ESTRATTO DA LEGGERE:
Come più volte notato su queste pagine, quella decisione segnò l’inizio di un nuovo approccio in Europa sul ruolo dei cosiddetti “fornitori ad alto rischio” nella rete di quinta generazione. Ma fu anche, come spiegato dall’ex leader tory, il primo passo verso una revisione di Londra dei suoi rapporti con Pechino.

Inoltre, nei mesi scorsi i rapporti tra Londra e Pechino si sono ulteriormente raffreddati dopo le tensioni su Hong Kong, Xinjiang, Taiwan ma anche sull’origine del Covid-19. Il ministro degli Esteri Dominic Raab aveva spiegato che il Regno Unito non più fare “affari come al solito” con la Cina.

È in questo scenario che va letta la decisione del governo Johnson, rivelata dal Financial Times, di cercare il modo di escludere China General Nuclear da alcuni progetti energetici già programmati. Si tratta del colosso statale cinese del nucleare, che figura nella black list degli Stati Uniti dal 2019, e che è già coinvolto nella centrale di Hinkley Point. La stretta avrebbe impatto sul progetto della nuova centrale nucleare Sizewell, nel Suffolk, un impianto da 20 miliardi di sterline a cui Cgn lavora con la francese Edf, e su quello di Bradwell-on-Sea, nell’Essex.

“Dato l’approccio che abbiamo visto su Huawei” il governo “non lascerà che una società cinese costruisca una nuova centrale nucleare”, ha spiegato una fonte al Financial Times, che riporta anche come la rimozione di Cgn da Sizewell potrebbe permettere a Edf di attirare investitori nordamericani nel progetto.

La reazione cinese alla rivelazione del quotidiano non si è fatta attendere. Zhao Lijian, portavoce del ministero degli Esteri, ha detto che “i britannici dovrebbero seriamente favorire un ambiente commerciale aperto, equo e non discriminatorio per le aziende cinesi”. Poi quello che è un mantra della diplomazia cinese: “È nell’interesse di entrambe le parti” cooperare per “il beneficio reciproco e un risultato win-win”.

Come aveva spiegato Huw Davies, deputy lead negotiator della Cop26, a Formiche.net nei mesi scorsi, “l’energia nucleare sarà una parte importante del mix di energia pulita per molti Paesi, compreso il Regno Unito”. Infatti, nel Libro bianco sull’energia, pubblicato a dicembre, il governo britannico ha identificato il nucleare come una via per permettere al Paese di quadruplicare la produzione di elettricità pulita, necessaria per raggiungere l’obiettivo di zero emissioni nette entro il 2050.

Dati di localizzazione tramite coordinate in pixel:
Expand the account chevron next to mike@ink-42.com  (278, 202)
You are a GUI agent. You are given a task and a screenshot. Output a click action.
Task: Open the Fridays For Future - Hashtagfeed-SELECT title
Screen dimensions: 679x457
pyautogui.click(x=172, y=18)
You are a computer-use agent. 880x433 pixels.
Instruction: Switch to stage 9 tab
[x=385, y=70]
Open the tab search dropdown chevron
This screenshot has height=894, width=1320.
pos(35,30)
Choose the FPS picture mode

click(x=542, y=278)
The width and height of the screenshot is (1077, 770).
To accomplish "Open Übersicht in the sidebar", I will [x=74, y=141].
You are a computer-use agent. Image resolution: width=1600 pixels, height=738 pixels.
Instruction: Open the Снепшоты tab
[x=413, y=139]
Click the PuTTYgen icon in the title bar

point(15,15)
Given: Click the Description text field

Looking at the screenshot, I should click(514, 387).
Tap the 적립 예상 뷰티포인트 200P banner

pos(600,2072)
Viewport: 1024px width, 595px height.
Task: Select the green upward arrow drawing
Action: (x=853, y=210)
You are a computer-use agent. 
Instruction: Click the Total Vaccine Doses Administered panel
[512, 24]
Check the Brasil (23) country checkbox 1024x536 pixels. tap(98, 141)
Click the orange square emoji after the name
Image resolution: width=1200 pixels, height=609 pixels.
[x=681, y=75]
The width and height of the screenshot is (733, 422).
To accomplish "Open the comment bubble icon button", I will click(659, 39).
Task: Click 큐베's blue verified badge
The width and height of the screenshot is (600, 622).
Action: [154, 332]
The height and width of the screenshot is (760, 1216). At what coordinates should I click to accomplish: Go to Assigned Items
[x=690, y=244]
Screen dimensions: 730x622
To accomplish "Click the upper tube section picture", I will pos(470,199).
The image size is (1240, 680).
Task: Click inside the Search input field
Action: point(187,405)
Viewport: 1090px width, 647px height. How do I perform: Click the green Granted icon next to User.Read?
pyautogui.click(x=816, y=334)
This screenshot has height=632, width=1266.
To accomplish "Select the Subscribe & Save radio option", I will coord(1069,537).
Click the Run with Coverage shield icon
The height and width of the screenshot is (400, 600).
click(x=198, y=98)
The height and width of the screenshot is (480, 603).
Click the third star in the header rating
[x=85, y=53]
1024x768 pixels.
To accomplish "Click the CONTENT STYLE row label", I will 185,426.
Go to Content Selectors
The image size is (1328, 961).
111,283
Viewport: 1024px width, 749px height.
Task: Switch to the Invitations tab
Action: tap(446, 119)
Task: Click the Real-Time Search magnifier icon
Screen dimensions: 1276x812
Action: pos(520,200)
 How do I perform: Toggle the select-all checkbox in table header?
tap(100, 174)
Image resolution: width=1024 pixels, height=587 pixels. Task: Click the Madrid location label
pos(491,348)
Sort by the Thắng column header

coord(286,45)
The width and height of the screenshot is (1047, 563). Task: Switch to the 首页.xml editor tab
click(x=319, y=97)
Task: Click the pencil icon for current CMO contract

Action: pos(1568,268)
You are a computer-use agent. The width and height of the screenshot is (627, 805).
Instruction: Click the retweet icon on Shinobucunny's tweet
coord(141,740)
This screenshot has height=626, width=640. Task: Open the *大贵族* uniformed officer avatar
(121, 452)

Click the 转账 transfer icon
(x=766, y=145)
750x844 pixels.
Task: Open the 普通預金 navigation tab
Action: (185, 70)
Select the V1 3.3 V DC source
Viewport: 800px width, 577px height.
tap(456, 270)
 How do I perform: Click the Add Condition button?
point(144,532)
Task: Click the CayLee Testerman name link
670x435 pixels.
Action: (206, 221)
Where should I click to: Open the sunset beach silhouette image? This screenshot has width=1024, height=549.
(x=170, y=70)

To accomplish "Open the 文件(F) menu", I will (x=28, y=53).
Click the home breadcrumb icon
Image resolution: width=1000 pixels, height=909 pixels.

COMPITO: Cita alla lettera il passo dell'articolo sui rapporti tra Londra e Pechino da "È in questo" a "nordamericani nel progetto.". Le righe non hanno alcun legame con l'estratto.

SOLUZIONE:
È in questo scenario che va letta la decisione del governo Johnson, rivelata dal Financial Times, di cercare il modo di escludere China General Nuclear da alcuni progetti energetici già programmati. Si tratta del colosso statale cinese del nucleare, che figura nella black list degli Stati Uniti dal 2019, e che è già coinvolto nella centrale di Hinkley Point. La stretta avrebbe impatto sul progetto della nuova centrale nucleare Sizewell, nel Suffolk, un impianto da 20 miliardi di sterline a cui Cgn lavora con la francese Edf, e su quello di Bradwell-on-Sea, nell’Essex.

“Dato l’approccio che abbiamo visto su Huawei” il governo “non lascerà che una società cinese costruisca una nuova centrale nucleare”, ha spiegato una fonte al Financial Times, che riporta anche come la rimozione di Cgn da Sizewell potrebbe permettere a Edf di attirare investitori nordamericani nel progetto.